WHAT YOU SHOULD DO
Set out exactly every line of the entries below, starting at the line that holds "You are a GUI" and stopping after the line that holds "Viewport: 1024px width, 768px height.".

GIVEN INFORMATION
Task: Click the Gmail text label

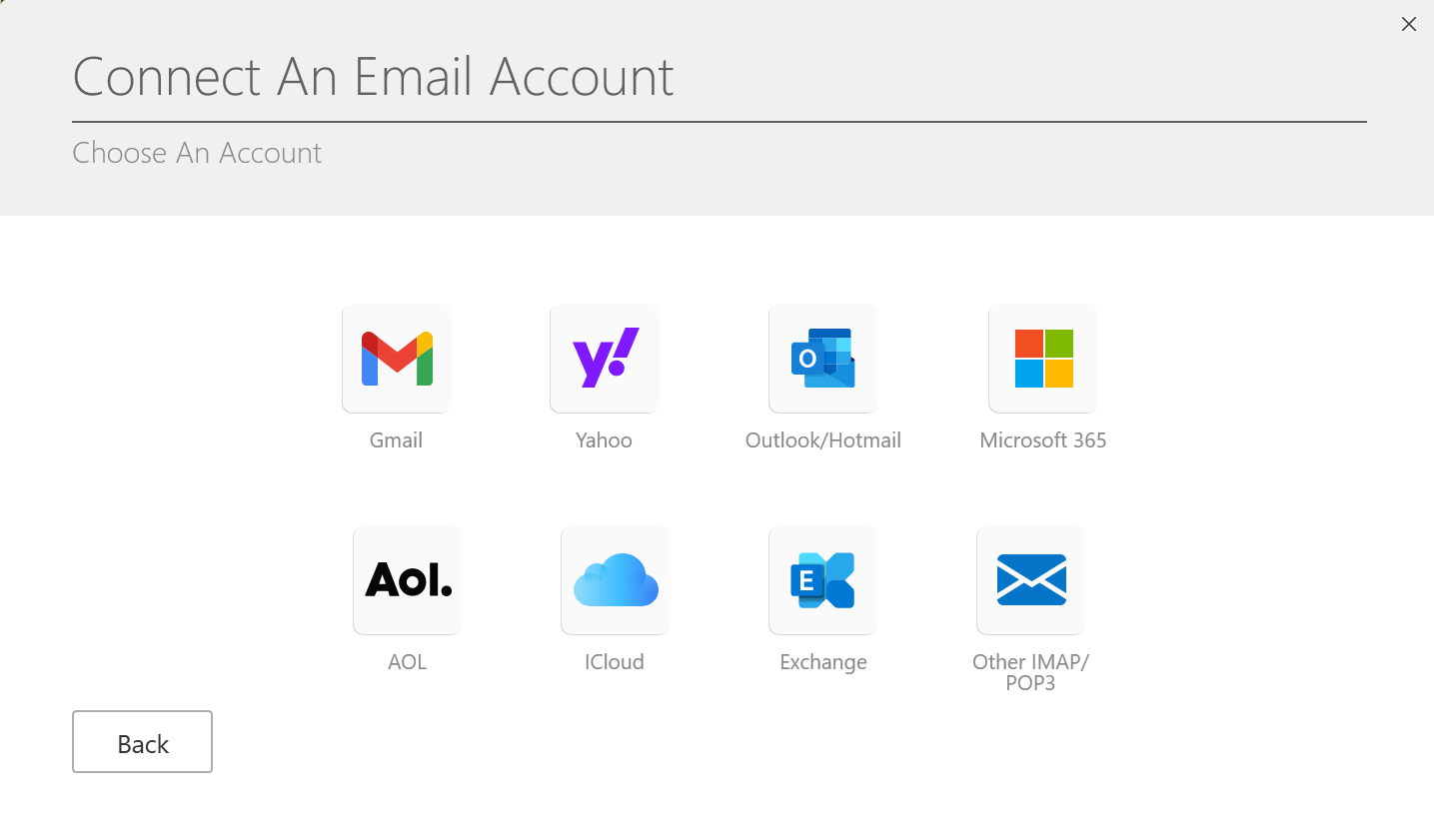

...

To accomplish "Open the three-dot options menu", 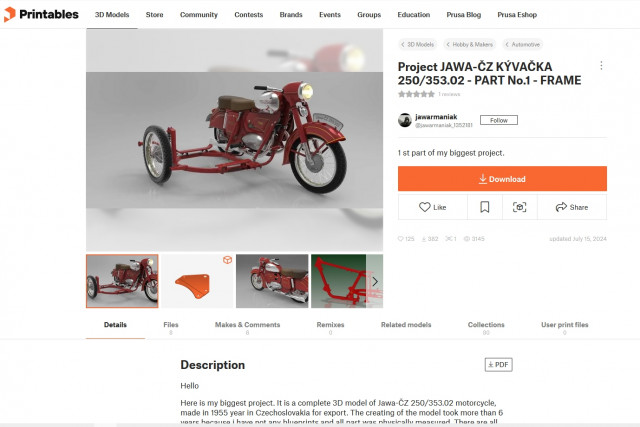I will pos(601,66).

---

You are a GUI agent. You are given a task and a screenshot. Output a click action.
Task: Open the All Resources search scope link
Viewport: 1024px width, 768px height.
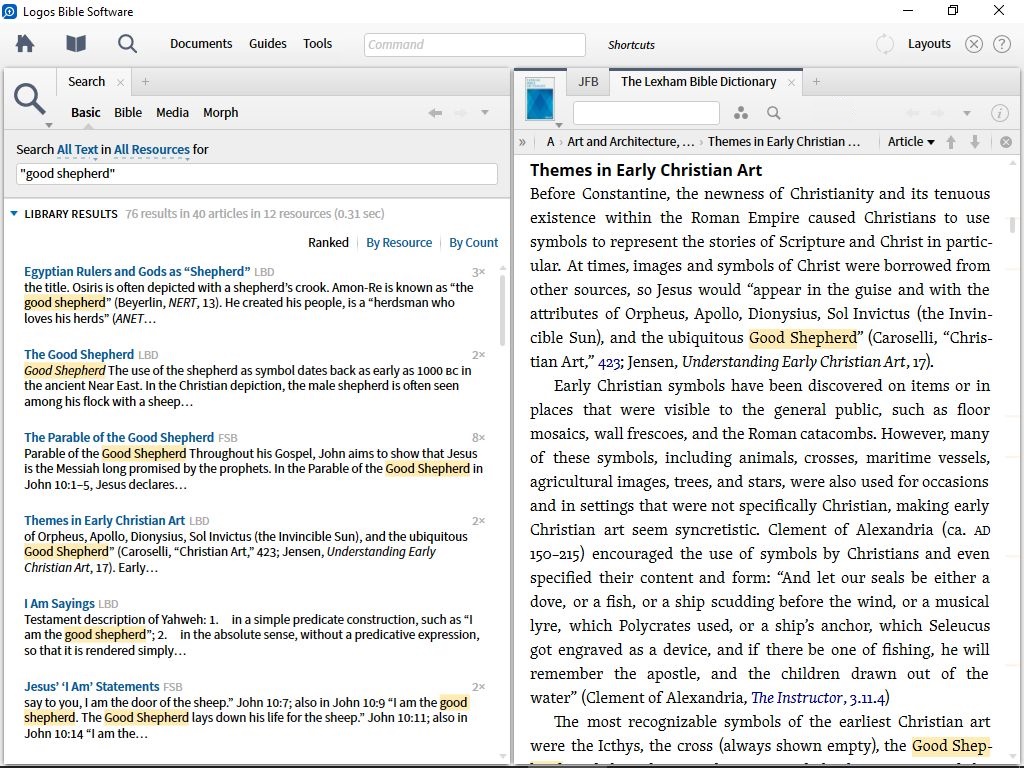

FINISHED TASK
You are a GUI agent. You are given a task and a screenshot. Output a click action.
Task: Open the All Resources search scope link
Viewport: 1024px width, 768px height.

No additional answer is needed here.